***** DATA SHOWN
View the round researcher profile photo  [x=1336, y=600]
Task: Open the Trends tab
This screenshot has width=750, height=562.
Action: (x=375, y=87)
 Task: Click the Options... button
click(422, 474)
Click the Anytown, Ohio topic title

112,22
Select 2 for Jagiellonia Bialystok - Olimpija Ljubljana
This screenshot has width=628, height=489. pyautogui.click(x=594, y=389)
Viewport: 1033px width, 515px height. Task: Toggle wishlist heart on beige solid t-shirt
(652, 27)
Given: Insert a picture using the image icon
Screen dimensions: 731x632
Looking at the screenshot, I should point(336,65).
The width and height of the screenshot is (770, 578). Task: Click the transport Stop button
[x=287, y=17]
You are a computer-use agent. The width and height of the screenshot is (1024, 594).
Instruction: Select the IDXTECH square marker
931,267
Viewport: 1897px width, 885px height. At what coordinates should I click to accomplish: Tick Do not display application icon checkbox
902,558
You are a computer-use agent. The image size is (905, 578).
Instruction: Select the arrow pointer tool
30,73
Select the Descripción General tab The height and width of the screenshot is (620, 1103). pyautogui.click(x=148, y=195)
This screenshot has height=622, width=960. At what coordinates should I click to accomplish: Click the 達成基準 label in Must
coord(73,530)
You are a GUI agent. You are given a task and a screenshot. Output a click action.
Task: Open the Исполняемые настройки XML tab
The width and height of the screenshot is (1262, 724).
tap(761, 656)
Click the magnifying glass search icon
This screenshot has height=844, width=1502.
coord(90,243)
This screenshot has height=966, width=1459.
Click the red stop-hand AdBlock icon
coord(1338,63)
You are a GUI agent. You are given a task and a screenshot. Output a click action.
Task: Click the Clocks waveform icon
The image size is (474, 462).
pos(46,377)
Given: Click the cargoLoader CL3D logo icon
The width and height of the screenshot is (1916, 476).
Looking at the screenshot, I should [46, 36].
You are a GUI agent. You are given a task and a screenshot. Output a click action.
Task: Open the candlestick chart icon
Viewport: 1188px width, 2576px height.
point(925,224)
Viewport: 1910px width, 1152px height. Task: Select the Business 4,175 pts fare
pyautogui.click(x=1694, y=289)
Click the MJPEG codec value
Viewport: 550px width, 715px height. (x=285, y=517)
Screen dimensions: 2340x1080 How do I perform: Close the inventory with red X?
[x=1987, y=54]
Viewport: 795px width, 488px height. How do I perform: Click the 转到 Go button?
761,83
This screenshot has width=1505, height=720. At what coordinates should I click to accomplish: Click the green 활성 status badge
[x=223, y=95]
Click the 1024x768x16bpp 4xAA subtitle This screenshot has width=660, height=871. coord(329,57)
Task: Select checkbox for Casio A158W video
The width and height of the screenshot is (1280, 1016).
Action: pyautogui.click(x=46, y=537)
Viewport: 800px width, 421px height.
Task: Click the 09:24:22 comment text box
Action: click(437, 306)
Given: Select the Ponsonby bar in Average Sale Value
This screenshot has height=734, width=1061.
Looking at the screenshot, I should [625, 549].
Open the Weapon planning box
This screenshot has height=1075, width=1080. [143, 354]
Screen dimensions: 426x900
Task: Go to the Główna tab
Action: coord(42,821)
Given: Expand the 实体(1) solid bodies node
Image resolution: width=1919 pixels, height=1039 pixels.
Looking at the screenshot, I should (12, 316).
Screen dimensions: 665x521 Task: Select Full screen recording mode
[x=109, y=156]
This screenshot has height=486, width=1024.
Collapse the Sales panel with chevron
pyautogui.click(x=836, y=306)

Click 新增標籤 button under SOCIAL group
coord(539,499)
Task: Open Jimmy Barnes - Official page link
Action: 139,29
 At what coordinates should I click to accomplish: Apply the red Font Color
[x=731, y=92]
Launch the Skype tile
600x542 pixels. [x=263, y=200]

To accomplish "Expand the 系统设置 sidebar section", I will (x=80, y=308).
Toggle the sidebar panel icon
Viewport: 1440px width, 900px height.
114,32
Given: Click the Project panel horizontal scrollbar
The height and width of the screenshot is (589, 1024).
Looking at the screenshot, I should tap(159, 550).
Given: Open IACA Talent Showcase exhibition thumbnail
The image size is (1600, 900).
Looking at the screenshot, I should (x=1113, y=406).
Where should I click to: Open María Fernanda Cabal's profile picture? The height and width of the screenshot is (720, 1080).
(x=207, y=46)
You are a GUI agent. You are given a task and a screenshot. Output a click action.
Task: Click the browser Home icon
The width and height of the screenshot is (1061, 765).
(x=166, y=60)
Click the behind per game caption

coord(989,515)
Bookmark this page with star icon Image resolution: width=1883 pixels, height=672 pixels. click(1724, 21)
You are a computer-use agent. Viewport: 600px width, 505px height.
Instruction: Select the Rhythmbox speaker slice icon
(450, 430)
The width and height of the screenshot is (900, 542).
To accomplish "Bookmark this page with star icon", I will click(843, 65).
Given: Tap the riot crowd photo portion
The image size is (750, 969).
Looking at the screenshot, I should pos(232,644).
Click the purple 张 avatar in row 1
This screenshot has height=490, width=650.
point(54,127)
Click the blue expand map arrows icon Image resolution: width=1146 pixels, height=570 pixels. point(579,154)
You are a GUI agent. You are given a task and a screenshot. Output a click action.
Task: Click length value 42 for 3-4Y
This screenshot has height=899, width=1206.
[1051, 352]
**********
* _WHAT YOU NEED TO DO_: Write the data out once more, exactly as it was given.

* _RESPONSE FOR THIS EXERCISE_:
View the round researcher profile photo  [x=1336, y=600]
Task: Open the Trends tab
This screenshot has width=750, height=562.
Action: (x=375, y=87)
 Task: Click the Options... button
click(422, 474)
Click the Anytown, Ohio topic title

112,22
Select 2 for Jagiellonia Bialystok - Olimpija Ljubljana
This screenshot has width=628, height=489. pyautogui.click(x=594, y=389)
Viewport: 1033px width, 515px height. Task: Toggle wishlist heart on beige solid t-shirt
(652, 27)
Given: Insert a picture using the image icon
Screen dimensions: 731x632
Looking at the screenshot, I should point(336,65).
The width and height of the screenshot is (770, 578). Task: Click the transport Stop button
[x=287, y=17]
You are a computer-use agent. The width and height of the screenshot is (1024, 594).
Instruction: Select the IDXTECH square marker
931,267
Viewport: 1897px width, 885px height. At what coordinates should I click to accomplish: Tick Do not display application icon checkbox
902,558
You are a computer-use agent. The image size is (905, 578).
Instruction: Select the arrow pointer tool
30,73
Select the Descripción General tab The height and width of the screenshot is (620, 1103). pyautogui.click(x=148, y=195)
This screenshot has height=622, width=960. At what coordinates should I click to accomplish: Click the 達成基準 label in Must
coord(73,530)
You are a GUI agent. You are given a task and a screenshot. Output a click action.
Task: Open the Исполняемые настройки XML tab
The width and height of the screenshot is (1262, 724).
tap(761, 656)
Click the magnifying glass search icon
This screenshot has height=844, width=1502.
coord(90,243)
This screenshot has height=966, width=1459.
Click the red stop-hand AdBlock icon
coord(1338,63)
You are a GUI agent. You are given a task and a screenshot. Output a click action.
Task: Click the Clocks waveform icon
The image size is (474, 462).
pos(46,377)
Given: Click the cargoLoader CL3D logo icon
The width and height of the screenshot is (1916, 476).
Looking at the screenshot, I should [46, 36].
You are a GUI agent. You are given a task and a screenshot. Output a click action.
Task: Open the candlestick chart icon
Viewport: 1188px width, 2576px height.
point(925,224)
Viewport: 1910px width, 1152px height. Task: Select the Business 4,175 pts fare
pyautogui.click(x=1694, y=289)
Click the MJPEG codec value
Viewport: 550px width, 715px height. (x=285, y=517)
Screen dimensions: 2340x1080 How do I perform: Close the inventory with red X?
[x=1987, y=54]
Viewport: 795px width, 488px height. How do I perform: Click the 转到 Go button?
761,83
This screenshot has width=1505, height=720. At what coordinates should I click to accomplish: Click the green 활성 status badge
[x=223, y=95]
Click the 1024x768x16bpp 4xAA subtitle This screenshot has width=660, height=871. coord(329,57)
Task: Select checkbox for Casio A158W video
The width and height of the screenshot is (1280, 1016).
Action: pyautogui.click(x=46, y=537)
Viewport: 800px width, 421px height.
Task: Click the 09:24:22 comment text box
Action: click(437, 306)
Given: Select the Ponsonby bar in Average Sale Value
This screenshot has height=734, width=1061.
Looking at the screenshot, I should [625, 549].
Open the Weapon planning box
This screenshot has height=1075, width=1080. [143, 354]
Screen dimensions: 426x900
Task: Go to the Główna tab
Action: coord(42,821)
Given: Expand the 实体(1) solid bodies node
Image resolution: width=1919 pixels, height=1039 pixels.
Looking at the screenshot, I should (12, 316).
Screen dimensions: 665x521 Task: Select Full screen recording mode
[x=109, y=156]
This screenshot has height=486, width=1024.
Collapse the Sales panel with chevron
pyautogui.click(x=836, y=306)

Click 新增標籤 button under SOCIAL group
coord(539,499)
Task: Open Jimmy Barnes - Official page link
Action: 139,29
 At what coordinates should I click to accomplish: Apply the red Font Color
[x=731, y=92]
Launch the Skype tile
600x542 pixels. [x=263, y=200]

To accomplish "Expand the 系统设置 sidebar section", I will (x=80, y=308).
Toggle the sidebar panel icon
Viewport: 1440px width, 900px height.
114,32
Given: Click the Project panel horizontal scrollbar
The height and width of the screenshot is (589, 1024).
Looking at the screenshot, I should tap(159, 550).
Given: Open IACA Talent Showcase exhibition thumbnail
The image size is (1600, 900).
Looking at the screenshot, I should (x=1113, y=406).
Where should I click to: Open María Fernanda Cabal's profile picture? The height and width of the screenshot is (720, 1080).
(x=207, y=46)
You are a GUI agent. You are given a task and a screenshot. Output a click action.
Task: Click the browser Home icon
The width and height of the screenshot is (1061, 765).
(x=166, y=60)
Click the behind per game caption

coord(989,515)
Bookmark this page with star icon Image resolution: width=1883 pixels, height=672 pixels. click(1724, 21)
You are a computer-use agent. Viewport: 600px width, 505px height.
Instruction: Select the Rhythmbox speaker slice icon
(450, 430)
The width and height of the screenshot is (900, 542).
To accomplish "Bookmark this page with star icon", I will click(843, 65).
Given: Tap the riot crowd photo portion
The image size is (750, 969).
Looking at the screenshot, I should pos(232,644).
Click the purple 张 avatar in row 1
This screenshot has height=490, width=650.
point(54,127)
Click the blue expand map arrows icon Image resolution: width=1146 pixels, height=570 pixels. point(579,154)
You are a GUI agent. You are given a task and a screenshot. Output a click action.
Task: Click length value 42 for 3-4Y
This screenshot has height=899, width=1206.
[1051, 352]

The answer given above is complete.